As was mentioned above, you will typically work with images by requesting a user upload one through a form. In this case, using the "Upload" form helper is the simplest route you can go for this purpose, and when doing so all image handling is done for you automatically. You need only pass an option to the helper to specify that the upload must be an image, and optionally you may restrict the maximum dimensions of the image.

If you need finer-grained control or if you need to perform other manual image handling tasks, you simply use IPSImage for this.

The following represents an actual test script that takes an image (named a.png), resizes it to 200x200 proportionately, and writes it to disk as b.png. The script then takes the same a.png file, resizes it to 200x200 but this time crops the image, and writes it to disk as c.png. This script honors the ACP configuration and will use GD or ImageMagick, depending upon what is selected, and will adjust the JPG quality and PNG compression levels based upon the ACP preferences.

<?php

require_once '../../init.php';

$resized    = IPSImage::create( file_get_contents( "a.png" ) );
$resized->resizeToMax( 200, 200 );
file_put_contents( "b.png", (string) $resized );

$cropped    = IPSImage::create( file_get_contents( "a.png" ) );
$cropped->crop( 200, 200 );
file_put_contents( "c.png", (string) $cropped );


Now, typically you should not expect to write directly to disk, and instead should use IPSFile::create() to store a file (which, out of the box, can store files on disk, in the database, in Amazon S3, or on a remote server using FTP). The above test script was merely written to facilitate easier testing of the image handling scripts specifically during development, but they highlight just how easy it is to work with images in 4.0.

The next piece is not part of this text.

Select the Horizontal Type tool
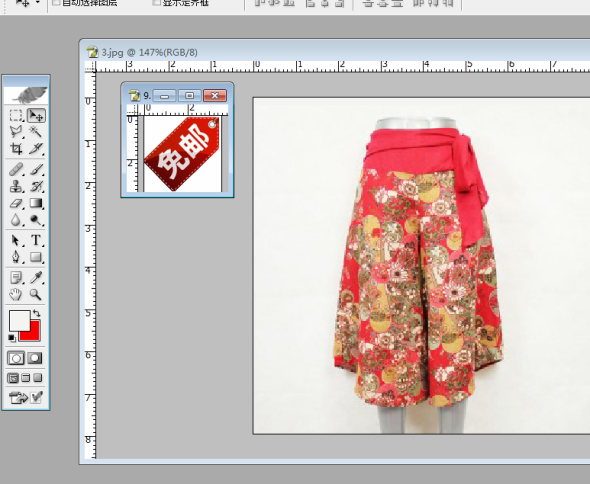Image resolution: width=590 pixels, height=484 pixels. [x=36, y=240]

If we wanted to apply a watermark to the first image we need only call the watermark() method.

<?php

require_once '../../init.php';

$resized    = IPSImage::create( file_get_contents( "a.png" ) );
$resized->resizeToMax( 200, 200 );
$resized->watermark( IPSImage::create( file_get_contents( "watermark.gif" ) ) );
file_put_contents( "watermarked-image.png", (string) $resized );


We hope you find the new easier to use image handling routines beneficial while developing within the IPS framework.